## Document section
################
Author Topic: Image scraping: The Newsblur angle. (Read 8106 times)

lucia · « **on:** August 17, 2012, 09:10:47 AM »

I want to stop a moment and explain how a trove of blog "snapshots" (aka full copies of html) displayed by a third party (like Newsblur) can be used by a a picscout / getty / image scraper / copyright troll to efficiently find and inspect image. There are two ways I thought of relatively quickly and there may be more. Both are methods would be much easier to code and implement and would save a bot a lot of time relative to what exists absent a trove of conveniently supplied "snapshots".

If I were an image bot owned by a copyright troll, I would do this right now:
Method 1) Write a crawler to progressive visit copies of site with addresses like http://newsblur.com/reader/page/1 (Give it a try. )

I would compare each image at that site to my trove of images. That would essentially show my bot the header and "decoration" images that display in any blog plus any images that happen to be displayed on the top page on the day my bot visited.

After visiting 1, now load http://newsblur.com/reader/page/1 . (My site number is up above 1,000,000. So you'll want a bot. But it really is a trove.)

So, the existence of all these copies displayed publicly is a very handy thing for copyright trolls. The copy of my site is unauthorized. And this sort of thing is one of the reasons I am really pissed off.
################
(Item-finding records)
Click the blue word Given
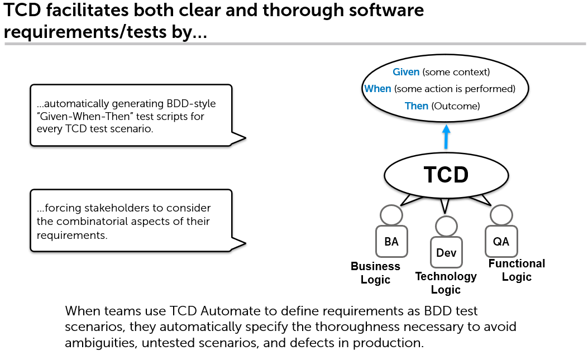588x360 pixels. [x=406, y=71]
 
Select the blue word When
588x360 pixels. [x=377, y=89]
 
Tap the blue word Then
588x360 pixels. [x=416, y=106]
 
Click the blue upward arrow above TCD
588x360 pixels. [x=446, y=137]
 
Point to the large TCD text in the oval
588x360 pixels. [x=446, y=175]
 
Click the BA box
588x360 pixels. [x=391, y=242]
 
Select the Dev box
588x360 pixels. [x=446, y=252]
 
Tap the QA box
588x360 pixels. [x=501, y=241]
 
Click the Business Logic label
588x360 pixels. [x=375, y=273]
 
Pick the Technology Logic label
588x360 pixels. [x=446, y=283]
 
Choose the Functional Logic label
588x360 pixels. [x=517, y=270]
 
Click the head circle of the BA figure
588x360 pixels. [x=391, y=215]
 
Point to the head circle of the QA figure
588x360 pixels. [x=501, y=215]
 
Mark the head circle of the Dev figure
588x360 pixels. [x=446, y=226]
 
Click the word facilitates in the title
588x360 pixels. [x=88, y=10]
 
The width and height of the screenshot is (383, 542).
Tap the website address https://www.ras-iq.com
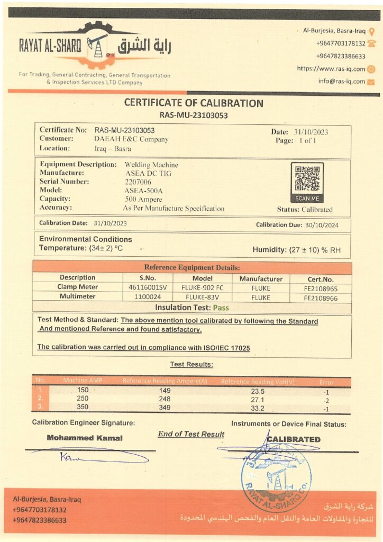(331, 69)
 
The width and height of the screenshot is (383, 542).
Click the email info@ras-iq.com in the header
(342, 82)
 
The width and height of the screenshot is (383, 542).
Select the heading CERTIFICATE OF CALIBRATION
(193, 103)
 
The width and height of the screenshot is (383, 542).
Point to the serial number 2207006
(138, 182)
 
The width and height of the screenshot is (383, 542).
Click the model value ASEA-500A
(143, 190)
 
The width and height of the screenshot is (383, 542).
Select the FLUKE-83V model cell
(202, 297)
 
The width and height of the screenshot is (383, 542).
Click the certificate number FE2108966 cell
(321, 297)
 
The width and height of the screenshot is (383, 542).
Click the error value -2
(326, 400)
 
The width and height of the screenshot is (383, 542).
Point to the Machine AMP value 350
(83, 407)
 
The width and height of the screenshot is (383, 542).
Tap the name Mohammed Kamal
(85, 438)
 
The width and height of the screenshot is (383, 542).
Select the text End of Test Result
(191, 434)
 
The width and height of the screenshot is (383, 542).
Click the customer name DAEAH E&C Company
(131, 139)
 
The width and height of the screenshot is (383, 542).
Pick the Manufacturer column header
(261, 278)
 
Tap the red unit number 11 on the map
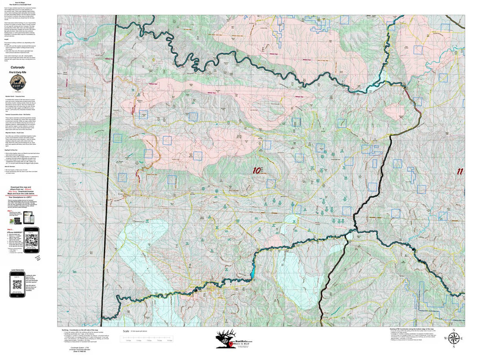[x=460, y=172]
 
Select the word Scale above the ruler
[x=126, y=331]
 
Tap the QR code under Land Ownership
[x=17, y=285]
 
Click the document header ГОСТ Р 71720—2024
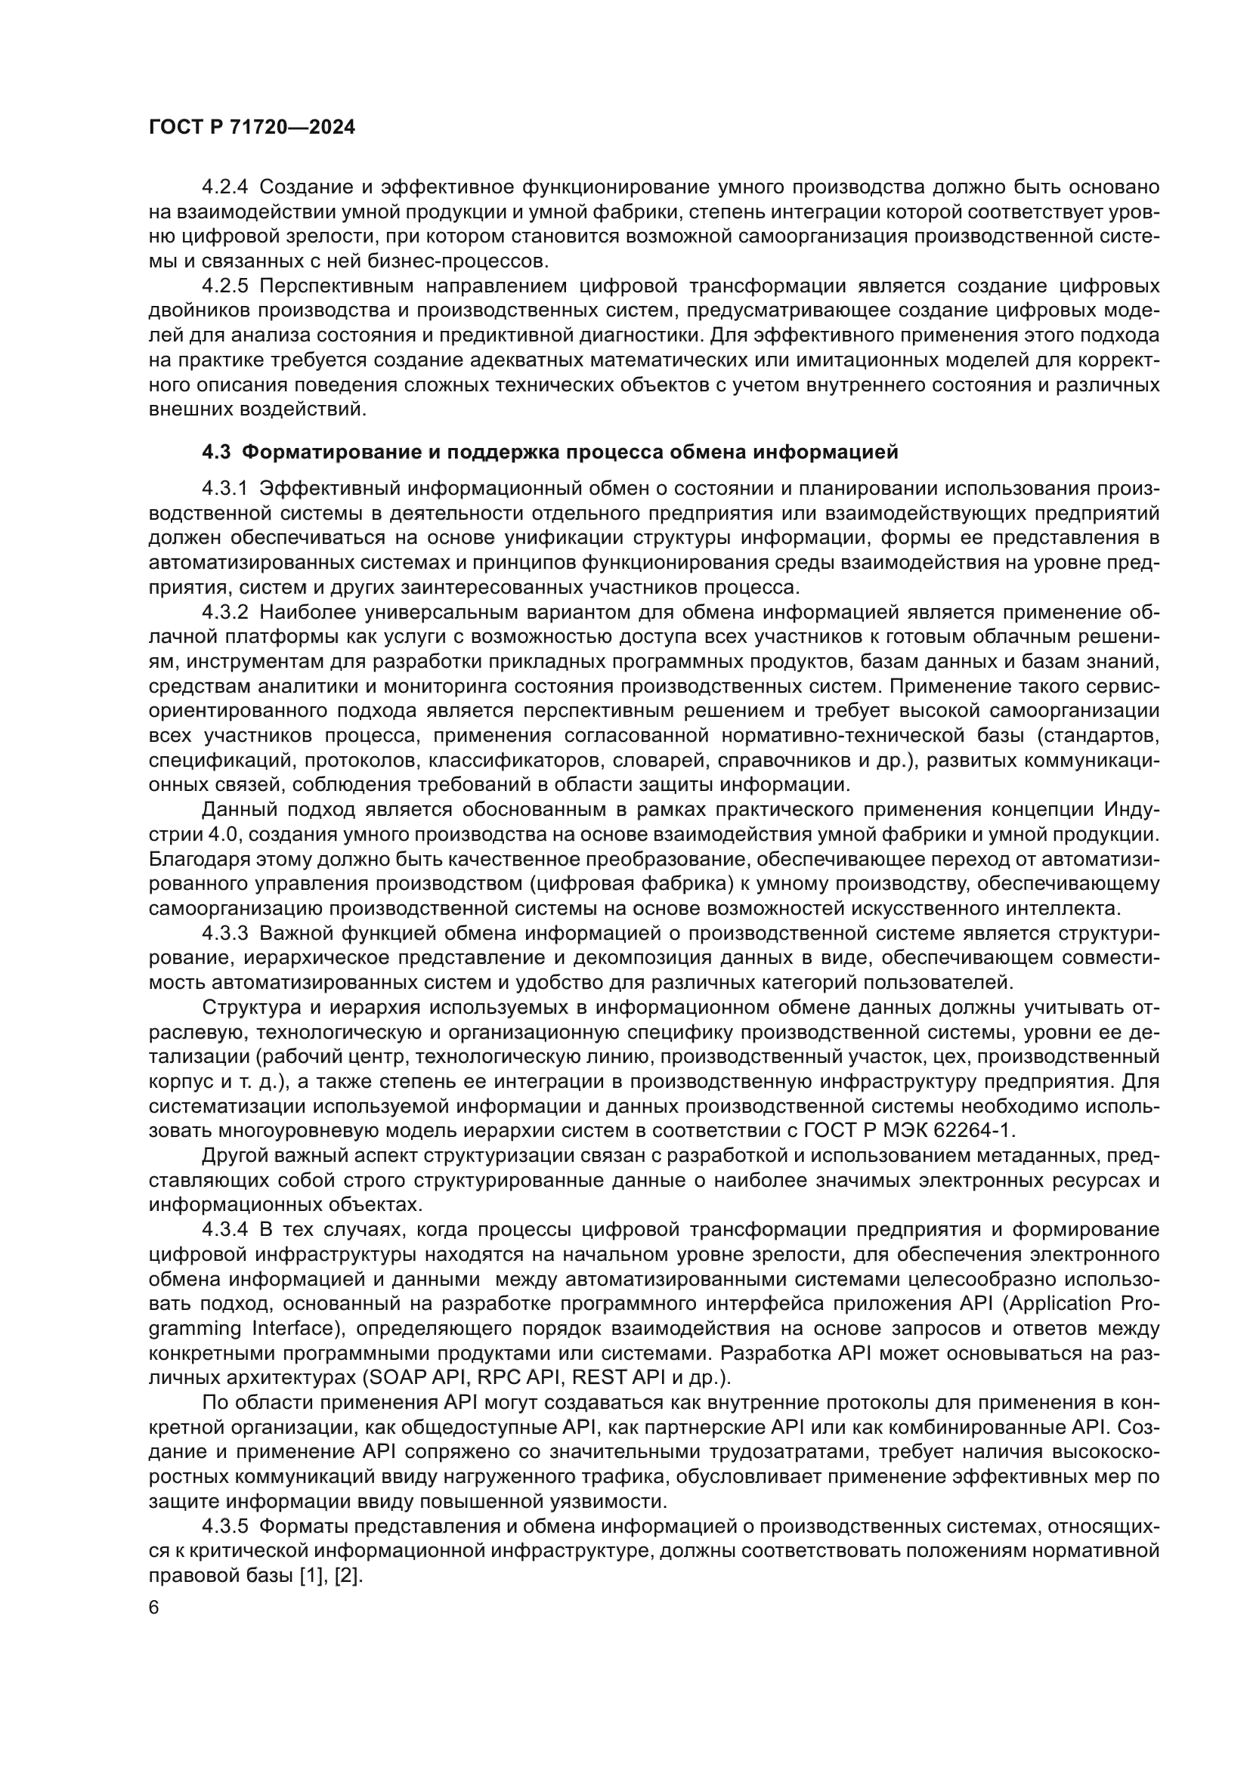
################
Reproduce the image-scraping post starting at "If I were an" and stopping after "is a trove.)", changing every "bot" to "scraper".

## Response
If I were an image scraper owned by a copyright troll, I would do this right now:
Method 1) Write a crawler to progressive visit copies of site with addresses like http://newsblur.com/reader/page/1 (Give it a try. )

I would compare each image at that site to my trove of images. That would essentially show my scraper the header and "decoration" images that display in any blog plus any images that happen to be displayed on the top page on the day my scraper visited.

After visiting 1, now load http://newsblur.com/reader/page/1 . (My site number is up above 1,000,000. So you'll want a scraper. But it really is a trove.)